**EXERCISE GOAL:** Copy out the entire listing, keeping each line exactly as it is.

**GIVEN DATA:**
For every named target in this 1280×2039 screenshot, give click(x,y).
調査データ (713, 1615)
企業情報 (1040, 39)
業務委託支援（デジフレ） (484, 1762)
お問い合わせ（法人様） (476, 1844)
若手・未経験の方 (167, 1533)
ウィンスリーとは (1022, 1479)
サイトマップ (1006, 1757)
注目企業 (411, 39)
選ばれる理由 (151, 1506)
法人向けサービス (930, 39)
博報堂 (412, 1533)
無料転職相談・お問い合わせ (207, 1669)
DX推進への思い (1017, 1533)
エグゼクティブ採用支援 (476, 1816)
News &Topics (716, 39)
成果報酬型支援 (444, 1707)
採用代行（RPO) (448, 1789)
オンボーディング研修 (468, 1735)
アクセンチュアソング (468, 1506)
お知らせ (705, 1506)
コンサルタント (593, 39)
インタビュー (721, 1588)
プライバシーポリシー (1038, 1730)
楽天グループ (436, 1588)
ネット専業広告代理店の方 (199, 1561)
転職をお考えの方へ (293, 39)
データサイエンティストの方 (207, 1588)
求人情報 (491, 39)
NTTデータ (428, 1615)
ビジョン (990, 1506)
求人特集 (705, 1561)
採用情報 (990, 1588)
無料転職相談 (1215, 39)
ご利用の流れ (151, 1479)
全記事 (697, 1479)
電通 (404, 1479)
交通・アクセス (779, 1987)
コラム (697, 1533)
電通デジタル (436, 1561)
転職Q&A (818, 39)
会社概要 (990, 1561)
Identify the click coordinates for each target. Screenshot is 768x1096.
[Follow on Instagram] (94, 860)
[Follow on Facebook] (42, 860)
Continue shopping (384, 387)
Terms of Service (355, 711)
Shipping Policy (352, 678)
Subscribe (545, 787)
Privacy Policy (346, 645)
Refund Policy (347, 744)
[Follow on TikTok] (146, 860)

**EXERCISE SOLUTION:**
For every named target in this 1280×2039 screenshot, give click(x,y).
調査データ (713, 1615)
企業情報 (1040, 39)
業務委託支援（デジフレ） (484, 1762)
お問い合わせ（法人様） (476, 1844)
若手・未経験の方 (167, 1533)
ウィンスリーとは (1022, 1479)
サイトマップ (1006, 1757)
注目企業 (411, 39)
選ばれる理由 (151, 1506)
法人向けサービス (930, 39)
博報堂 (412, 1533)
無料転職相談・お問い合わせ (207, 1669)
DX推進への思い (1017, 1533)
エグゼクティブ採用支援 (476, 1816)
News &Topics (716, 39)
成果報酬型支援 (444, 1707)
採用代行（RPO) (448, 1789)
オンボーディング研修 (468, 1735)
アクセンチュアソング (468, 1506)
お知らせ (705, 1506)
コンサルタント (593, 39)
インタビュー (721, 1588)
プライバシーポリシー (1038, 1730)
楽天グループ (436, 1588)
ネット専業広告代理店の方 (199, 1561)
転職をお考えの方へ (293, 39)
データサイエンティストの方 (207, 1588)
求人情報 (491, 39)
NTTデータ (428, 1615)
ビジョン (990, 1506)
求人特集 (705, 1561)
採用情報 (990, 1588)
無料転職相談 (1215, 39)
ご利用の流れ (151, 1479)
全記事 (697, 1479)
電通 (404, 1479)
交通・アクセス (779, 1987)
コラム (697, 1533)
電通デジタル (436, 1561)
転職Q&A (818, 39)
会社概要 (990, 1561)
Identify the click coordinates for each target. Screenshot is 768x1096.
[Follow on Instagram] (94, 860)
[Follow on Facebook] (42, 860)
Continue shopping (384, 387)
Terms of Service (355, 711)
Shipping Policy (352, 678)
Subscribe (545, 787)
Privacy Policy (346, 645)
Refund Policy (347, 744)
[Follow on TikTok] (146, 860)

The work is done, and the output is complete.